- A pretty bright Beetle.

The VW Beetle: It's a bit of a lemon.

Here's what I have to say about this universally renowned automobile.

1y ago
2.5K

The Volkswagen Beetle divides opinion among petrolheads for it's controversial egg-like shape. But there's no doubt that since the original design was finalised in the late 1930's, its overall style has lived a lengthy life having been tweaked ever so slightly. From time to time I do question how on earth this First Generation New Beetle ended up in my collection; nevertheless, I'm proud to be able to share an uncommon piece and discuss it.

The Beetle was initally known as the Bug and it was formulated by Adolf Hitler who wanted a cheap and simple four seater car to be mass produced for his country's roads. It had two doors and was available as a coupe as well as a cabriolet and had a relatively decent boot capacity for a car of its size. Its distinguished circular headlights, taillights and fog lights mimicked the shape of the VW badge and it was never the flushest of designs. But you've got to remember, this car was designed to be cheap and practical and it did the job well. The one I own is a florescent yellow with a few scrapes here and there. The first time I saw this model was in a movie but an older model I also first saw in the movie Herbie: Fully Loaded. I loved the motor racing partnership it had both in and out of the movie setting and it's fair to say that any car with prestigious motor racing history instantly boosts its credibility - think of the Ford Cortina GT, the Mini Cooper and the Lancia Delta S4 just to name a few.
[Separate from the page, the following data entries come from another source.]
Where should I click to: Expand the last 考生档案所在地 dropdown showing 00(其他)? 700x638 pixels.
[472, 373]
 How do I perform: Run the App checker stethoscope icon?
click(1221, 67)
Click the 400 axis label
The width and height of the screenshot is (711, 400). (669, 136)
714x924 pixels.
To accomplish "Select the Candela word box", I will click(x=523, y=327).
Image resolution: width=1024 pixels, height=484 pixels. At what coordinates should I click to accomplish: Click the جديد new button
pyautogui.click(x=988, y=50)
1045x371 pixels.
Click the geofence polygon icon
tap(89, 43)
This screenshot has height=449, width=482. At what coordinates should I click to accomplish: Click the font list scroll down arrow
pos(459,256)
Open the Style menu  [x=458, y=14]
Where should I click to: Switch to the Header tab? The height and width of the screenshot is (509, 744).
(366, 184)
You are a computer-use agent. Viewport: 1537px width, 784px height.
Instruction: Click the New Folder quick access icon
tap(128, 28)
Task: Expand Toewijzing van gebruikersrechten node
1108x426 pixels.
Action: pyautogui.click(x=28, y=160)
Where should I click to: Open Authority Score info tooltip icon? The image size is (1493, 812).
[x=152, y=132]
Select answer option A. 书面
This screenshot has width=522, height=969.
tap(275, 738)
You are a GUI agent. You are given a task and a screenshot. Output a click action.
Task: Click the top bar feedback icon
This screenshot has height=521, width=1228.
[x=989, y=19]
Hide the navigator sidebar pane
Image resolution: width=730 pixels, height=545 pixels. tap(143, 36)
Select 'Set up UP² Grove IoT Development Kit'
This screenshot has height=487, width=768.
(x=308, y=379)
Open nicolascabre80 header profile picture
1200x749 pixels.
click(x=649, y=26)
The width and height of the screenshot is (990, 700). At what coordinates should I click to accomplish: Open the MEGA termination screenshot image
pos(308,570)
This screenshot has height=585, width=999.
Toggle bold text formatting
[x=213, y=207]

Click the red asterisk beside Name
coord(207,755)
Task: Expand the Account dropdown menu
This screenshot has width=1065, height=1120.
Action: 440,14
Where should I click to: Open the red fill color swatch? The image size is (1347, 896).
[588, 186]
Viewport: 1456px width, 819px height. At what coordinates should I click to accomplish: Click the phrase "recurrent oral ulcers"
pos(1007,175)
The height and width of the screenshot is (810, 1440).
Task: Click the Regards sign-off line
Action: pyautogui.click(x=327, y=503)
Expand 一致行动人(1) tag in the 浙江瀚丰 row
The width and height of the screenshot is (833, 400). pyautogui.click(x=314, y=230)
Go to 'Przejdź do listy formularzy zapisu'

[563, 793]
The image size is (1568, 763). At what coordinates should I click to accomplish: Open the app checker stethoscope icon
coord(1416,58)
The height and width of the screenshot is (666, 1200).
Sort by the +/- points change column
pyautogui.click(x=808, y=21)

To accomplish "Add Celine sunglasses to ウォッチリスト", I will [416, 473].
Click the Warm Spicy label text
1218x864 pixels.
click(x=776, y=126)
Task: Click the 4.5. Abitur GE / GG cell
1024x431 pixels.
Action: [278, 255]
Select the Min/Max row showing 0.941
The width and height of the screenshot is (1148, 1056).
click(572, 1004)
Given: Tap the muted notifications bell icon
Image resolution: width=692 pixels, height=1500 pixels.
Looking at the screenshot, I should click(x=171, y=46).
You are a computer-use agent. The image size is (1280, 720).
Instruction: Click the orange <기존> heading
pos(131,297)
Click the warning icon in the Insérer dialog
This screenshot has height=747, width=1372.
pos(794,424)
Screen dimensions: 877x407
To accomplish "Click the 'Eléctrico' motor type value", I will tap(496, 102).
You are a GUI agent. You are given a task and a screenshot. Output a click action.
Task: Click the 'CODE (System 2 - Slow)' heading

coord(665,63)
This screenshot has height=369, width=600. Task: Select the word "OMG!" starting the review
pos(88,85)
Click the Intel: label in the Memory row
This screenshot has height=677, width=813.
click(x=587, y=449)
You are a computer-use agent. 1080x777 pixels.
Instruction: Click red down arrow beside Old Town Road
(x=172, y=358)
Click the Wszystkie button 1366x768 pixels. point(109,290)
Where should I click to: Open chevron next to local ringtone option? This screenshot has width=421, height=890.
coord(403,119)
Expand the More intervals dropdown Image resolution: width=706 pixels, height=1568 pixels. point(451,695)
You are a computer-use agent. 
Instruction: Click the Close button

The base model had a 1.9L engine producing a rather measly 100hp but there were Turbo S and Sport models that were made available between 2002-2004 which had a 1.8L turbocharged four-cylinder engine releasing a much more respectable 180hp. In addition, these beefed up models had a retractable rear spoilers adding another extra touch. Over the years, there have been some facelifts and the expected interior upgrades from infotainment screens to build quality. The most recent generation of the Beetle was produced from 2011-2019 and it may have come as a disappointment to some that it has been discontinued. We will no longer have new versions of the infamous moving egg roaming our roads. But the sheer quirkiness of this vehicle will definitely be something many will miss.